=== Data extract ===
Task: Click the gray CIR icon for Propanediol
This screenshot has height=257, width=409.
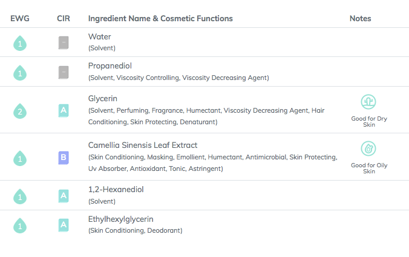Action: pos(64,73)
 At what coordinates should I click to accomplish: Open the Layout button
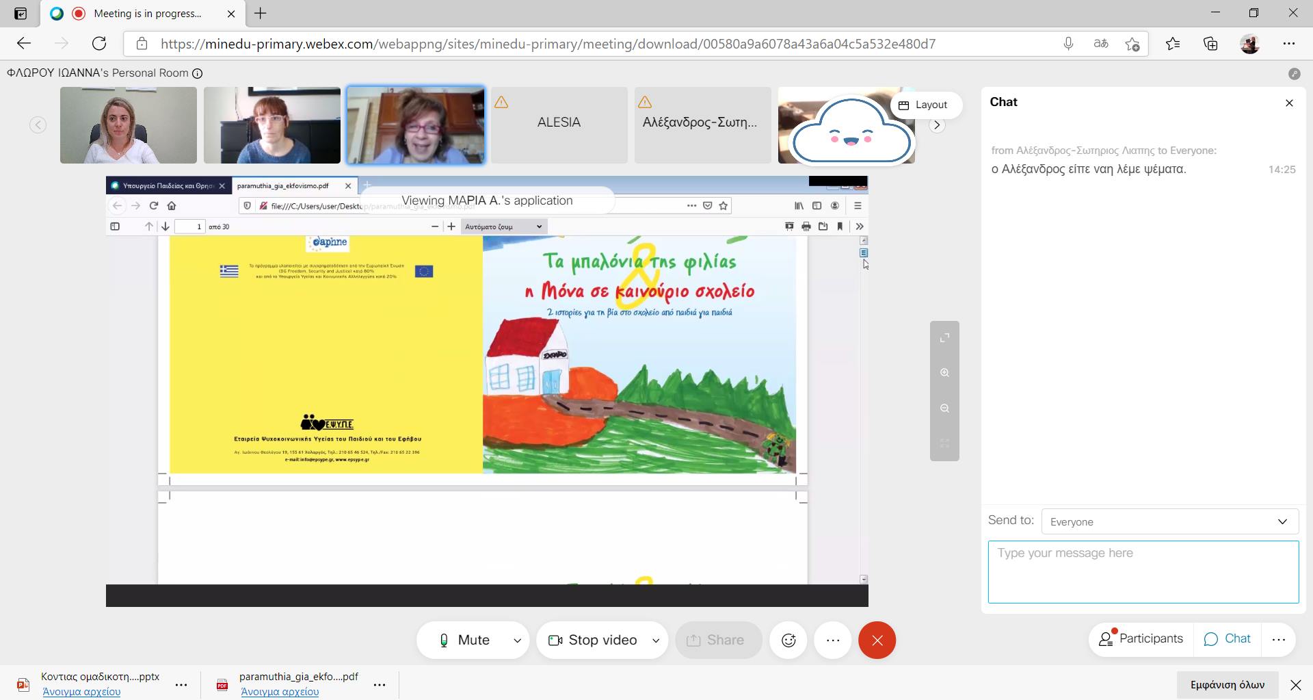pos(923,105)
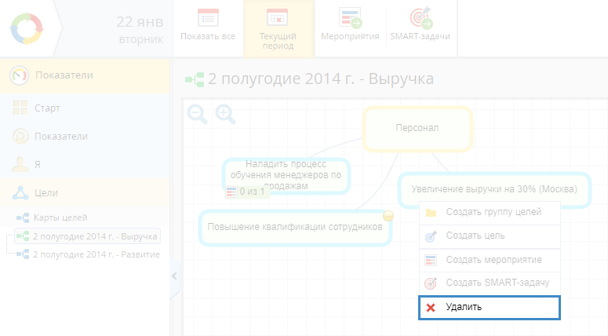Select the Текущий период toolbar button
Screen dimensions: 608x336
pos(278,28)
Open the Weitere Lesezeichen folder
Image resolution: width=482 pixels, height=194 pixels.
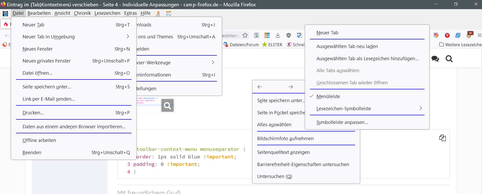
===
* Your objective
Please copy out each line of the listing above that contains the word "Open", leaving the lines unchanged.

* Full response
 At what coordinates should I click to accomplish: Open the Layout button
Open the Weitere Lesezeichen folder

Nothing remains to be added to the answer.